I'd invest in the local video outlet with sales of only $9 million before I'd dump money into Amazon, because they're more profitable.
KFG
Re:Carly, carly, carly... (Score:1, Insightful)
This doesn't change the fact that she most certainly built the foundations of the IBM-challenging HP this article is talking about.
The Next Big Thing? (Score:3, Insightful)
What is the next big thing in computing and technology? Would either HP or IBM or even Intel recognize it if they saw it? I doubt it. There is something about becoming a behemoth that prevents a company from seeing fast moving trends or foresee future ones. Or, if they do see it, they are too slow to respond in a timely manner. It has something to do with bureaucracy and the inevitable proliferation of internal operating rules. IMO, IBM and HP should create small quasi-independent research labs and give them the task of finding the next big thing. And I would tell them to look for solutions to current insolvable huge problems in the industry, such as the software reliability crisis. Indeed, the first company to come up with a solution to this problem (and obtain the lion share of the IP) is guaranteed to dictate the course of the computing industry for decades to come. One man's opinion.

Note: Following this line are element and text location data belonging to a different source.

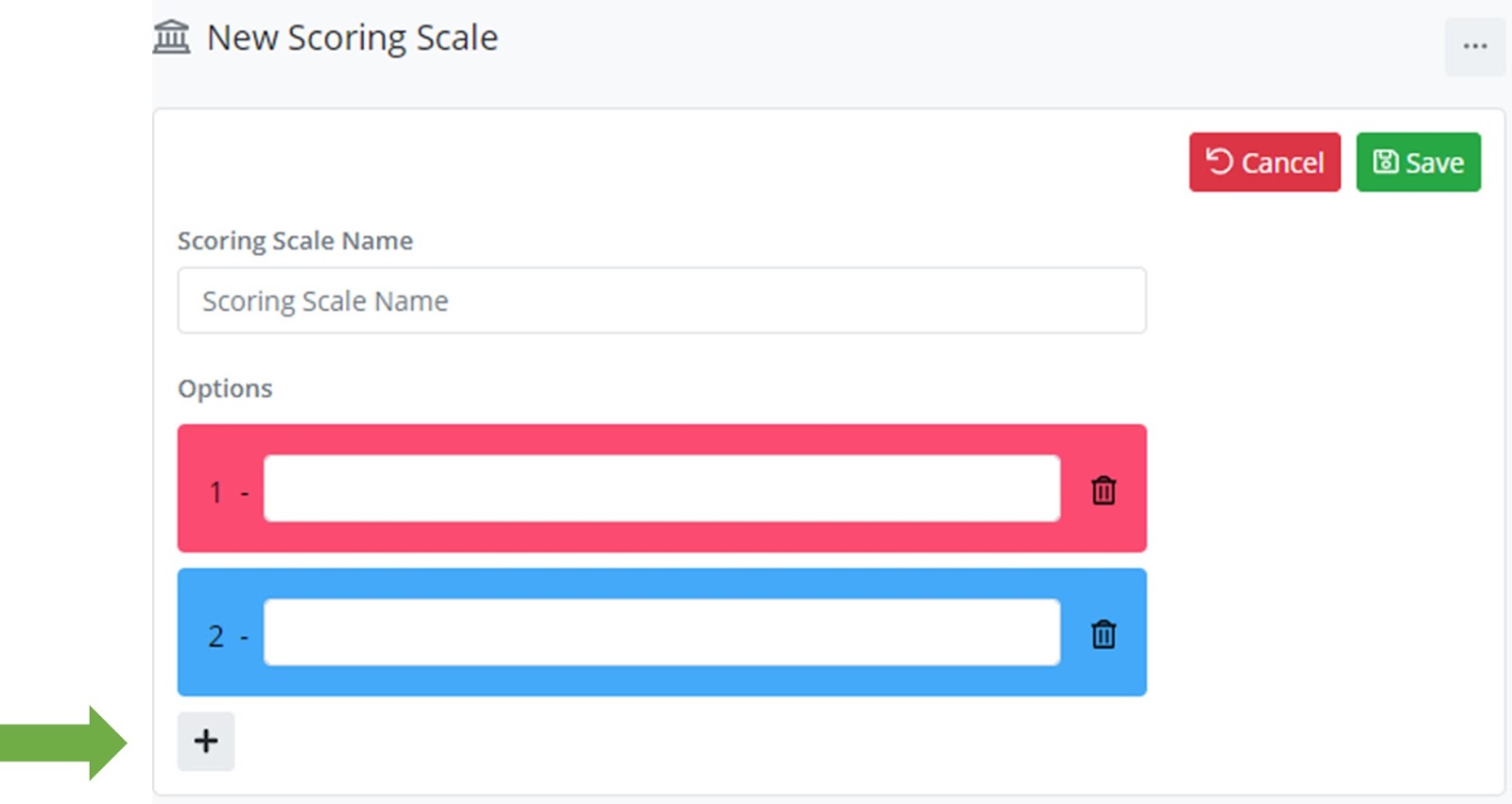Screen dimensions: 1512x804
Task: Click the New Scoring Scale heading
Action: (352, 38)
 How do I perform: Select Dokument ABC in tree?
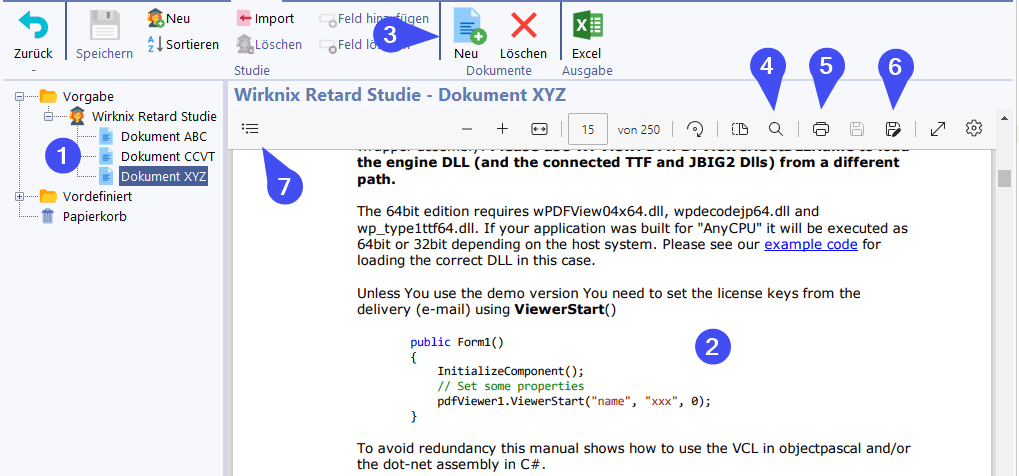(164, 136)
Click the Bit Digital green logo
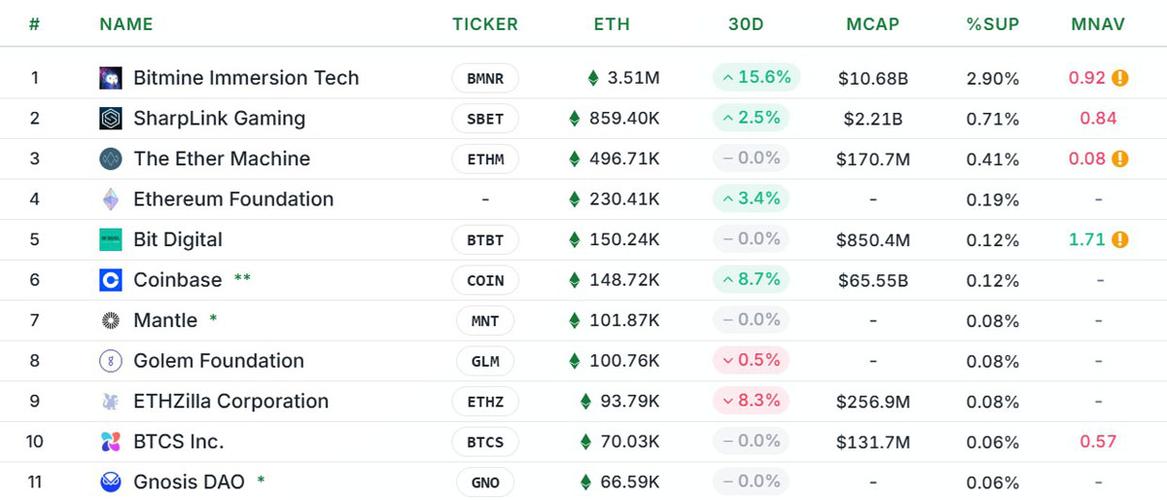The image size is (1167, 500). (x=111, y=240)
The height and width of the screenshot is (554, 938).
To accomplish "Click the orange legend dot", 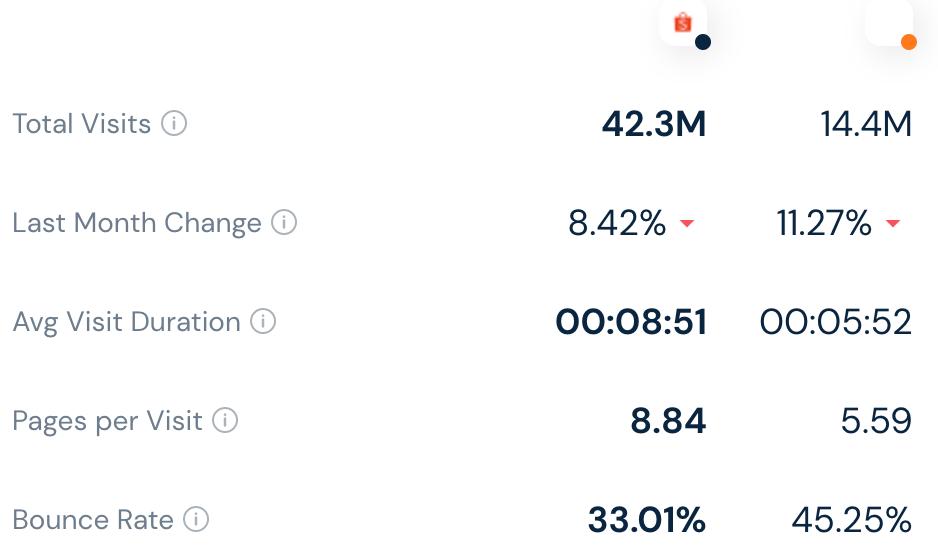I will (908, 42).
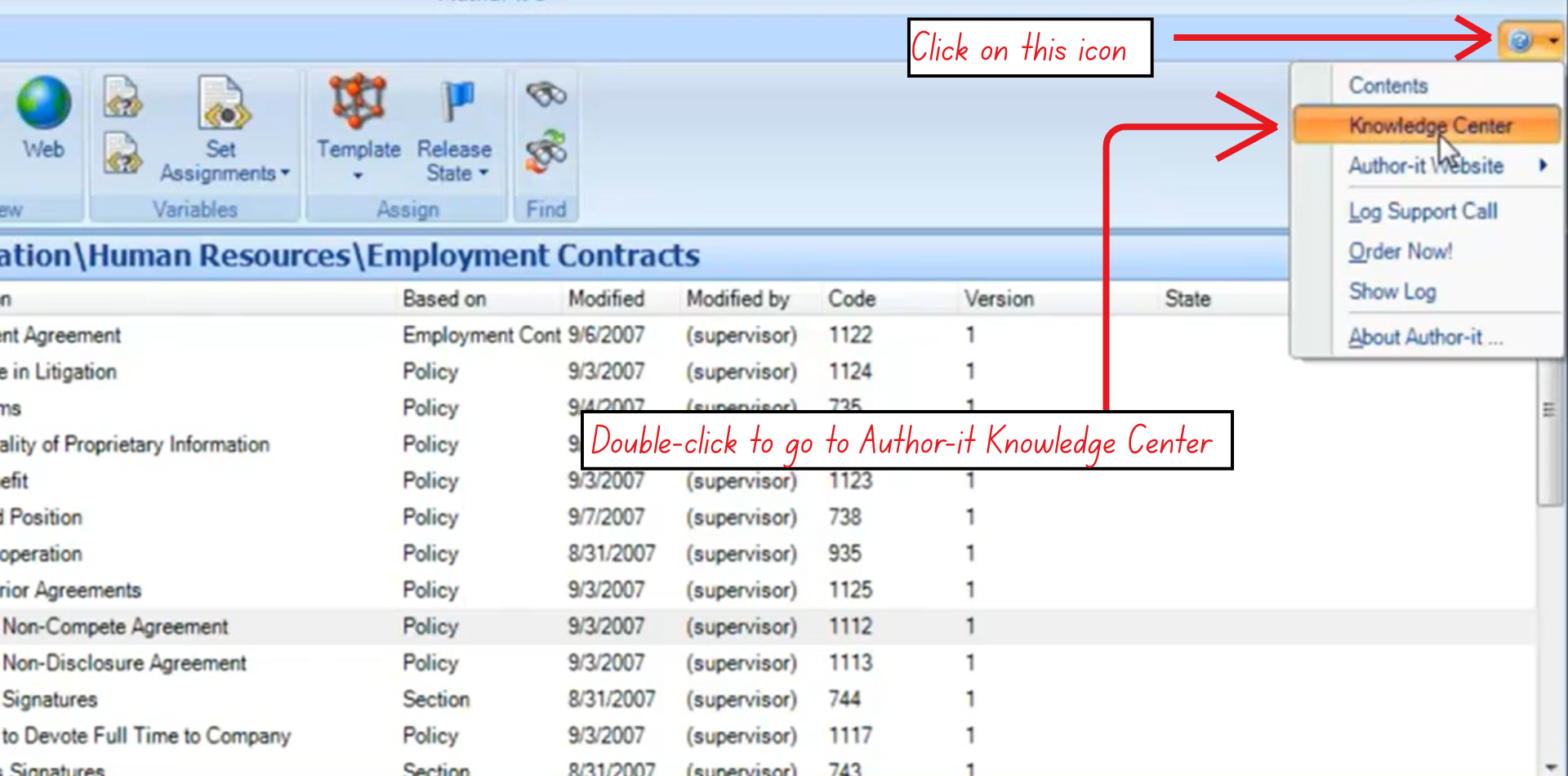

Re:Well duh... (Score:3, Insightful)
HP everything never came back. Printers, computers, notebooks...designed well, ran well. The only thing that ever really sucked was their digital cameras.
What Carly destroyed was the Engineering genius that used to work there. Just as well, many of them now work for Google or Apple.
HP used to be an envious place to work for if you were an engineer. Now it's a PHB breeding ground.
Re:Carly turned a failing $40M PC business into... (Score:2, Insightful)
Re:Danger for HP (Score:4, Insightful)
It actually is 30MB... of RAM!
Our HP Color Laserjet 2550L has, as many devices do, a web-based interface. Except this printer has no network support. How, then, does it have a web interface?
Because the driver installs a web server on your machine!
And guess what? The web server is written in Java! So the driver installs Java on your machine!
Of course, they both autostart as services. That's well over thirty megabytes of RAM, consumed constantly, to support what looks like a 45k HTML web app with a trivial USB backend to talk to the printer.
Utterly, utterly despicable.
--
Dum de dum.
But what do they _do_??? (Score:3, Insightful)
They nearly created the printer market, and now their printers are crap.
They've only released one new RPN calculator, and it's...questionable.
They're actively trying to kill off the HP-UX server/OS line.
They've already killed off the PA-RISC processor line.
All of their worthwhile tech gear got spun off as Agilent.
All they do now is make crappy printers and passable PCs in server cases. That's great--I'm sure they'll make tons of money grinding out crap without doing any basic research anymore, but it's lousy for the industry.
I don't think that HP will ever recover from Carly F. She destroyed the company and is still running free on the streets.
Cute article but HP still looses (Score:3, Insightful)
1) That article is based on estimates. We'll see what happens at the end of the year.
2) If I sold a $100 lead weight to everyone on the planet would it make me a technology leader? Sales is an arbitrary statistic and probably one of the worst. Why not use profit margin or return on investment?3) How about patents?
4) How about leading-edge custom processor design. IBM owns this generation of game consoles (Wii, ps3, xbox360 processors are all being designed at IBM). Why? IBM has an entire service organization that will build you your very own custom processor and will let you be as hands-on or as hands-off as you want. And they win awards for doing it!